Si les programmes mis en place avaient été efficaces, l’antibiorésistance aurait baissé. Dans les années 2000, la campagne « Les antibiotiques c’est pas automatique » avait suffi à abaisser la résistance de 24 %, mais évidemment ça s’est estompé. Il faut répéter ces campagnes régulièrement, pour responsabiliser les usagers et les professionnels de santé. Les médecins proposent des antibiotiques parce qu’ils ne veulent pas prendre le risque d’une surinfection bactérienne, et puis les patients parfois poussent à la roue pour être traités. Pour diminuer l’automédication et la contamination de l’environnement, des expérimentations ont lieu actuellement, dans une centaine d’officines en France, de dispensation d’antibiotiques à l’unité, comme cela est déjà fait avec succès aux États-Unis par exemple.
Face au constat de l’augmentation de la consommation, Marisol Touraine a établi un groupe de travail et nous a donné 6 mois pour faire des propositions innovantes, originales mais réalistes. Nous lui avons rendu un rapport le 23 octobre, dans lequel nous avons dégagé quatre axes majeurs pour parvenir à limiter la dissémination des résistances bactériennes : approfondir la recherche dans ce domaine, mieux suivre l’évolution de l’antibiorésistance via des indicateurs normalisés, améliorer l’usage des antibiotiques, et accroître la sensibilisation des populations.
Vous avez d’ailleurs émis 4 recommandations qui ont été acceptées par Mme la ministre. Quelles sont elles ?
La priorité est de mettre en place un comité interministériel qui servirait à coordonner les actions entre les différents ministères, qui pour l’instant sont très dispersées. La ministre a indiqué qu’un délégué serait nommé très prochainement.
Il faut mettre en place un programme national pour la recherche dans le domaine de la résistance aux antibiotiques. La recherche en France dans ce domaine est un peu éclatée, elle provient de structures qui ne se parlent pas beaucoup. Donc c’est la coordination de tout ça que les 120 membres de la commission ont souhaité, pour essayer de mettre toutes les forces dans la bataille.

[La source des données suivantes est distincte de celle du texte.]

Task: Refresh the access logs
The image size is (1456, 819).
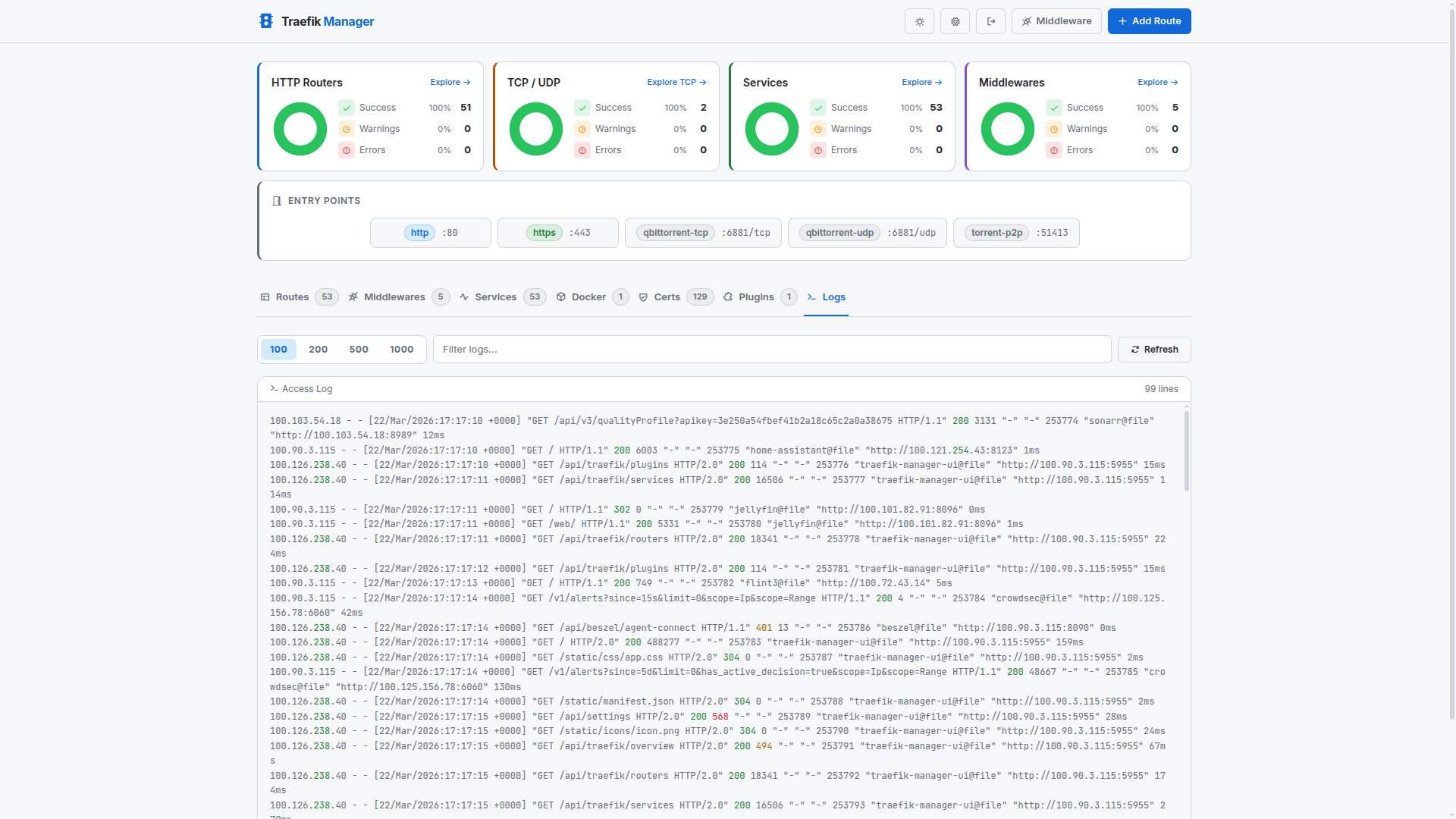Action: click(1154, 350)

Un autre problème majeur aujourd’hui c’est la rareté des nouveaux antibiotiques. Leur retour sur investissement est considéré comme trop faible par les industriels. Nous proposons de considérer les antibiotiques comme une classe de médicaments à part, pour déclencher un certain nombre de mesures incitatives pour faciliter la vie aux firmes pharmaceutiques ou aux start-up qui développent des nouveaux antibiotiques. Enfin, nous suggérons de considérer la résistance aux antibiotiques comme une grande cause nationale, ce qui évidemment serait une façon de booster cette thématique.